REQUIREMENT. Could you filter the data below down to the lines that hold the word "Locate"?
** Opening EXTRACTED ENTRIES block **
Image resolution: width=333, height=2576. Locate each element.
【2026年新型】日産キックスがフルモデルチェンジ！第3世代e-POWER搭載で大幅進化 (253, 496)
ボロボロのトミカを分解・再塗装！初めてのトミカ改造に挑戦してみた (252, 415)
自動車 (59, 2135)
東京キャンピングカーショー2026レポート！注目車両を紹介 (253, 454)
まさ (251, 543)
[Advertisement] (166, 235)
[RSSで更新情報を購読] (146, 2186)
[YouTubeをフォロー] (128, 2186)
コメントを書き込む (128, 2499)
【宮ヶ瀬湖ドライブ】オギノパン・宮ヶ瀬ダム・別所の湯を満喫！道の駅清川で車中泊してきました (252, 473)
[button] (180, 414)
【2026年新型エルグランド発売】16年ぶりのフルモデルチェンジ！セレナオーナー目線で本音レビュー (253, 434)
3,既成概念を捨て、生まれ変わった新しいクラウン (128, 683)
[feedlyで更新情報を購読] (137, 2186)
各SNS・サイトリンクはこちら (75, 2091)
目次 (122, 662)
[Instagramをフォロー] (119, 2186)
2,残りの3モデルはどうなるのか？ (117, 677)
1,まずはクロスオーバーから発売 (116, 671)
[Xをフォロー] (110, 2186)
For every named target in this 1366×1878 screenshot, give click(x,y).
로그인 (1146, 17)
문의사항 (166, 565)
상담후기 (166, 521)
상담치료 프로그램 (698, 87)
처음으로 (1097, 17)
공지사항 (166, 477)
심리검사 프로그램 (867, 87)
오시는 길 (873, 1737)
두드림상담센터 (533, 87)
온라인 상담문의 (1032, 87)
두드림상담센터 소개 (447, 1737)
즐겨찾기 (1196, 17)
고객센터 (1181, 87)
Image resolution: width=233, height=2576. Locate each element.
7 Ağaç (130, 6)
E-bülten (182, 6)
** Closing EXTRACTED ENTRIES block **
EXERCISE OUTPUT.
Image resolution: width=333, height=2576. Locate each element.
Image resolution: width=233, height=2576. Locate each element.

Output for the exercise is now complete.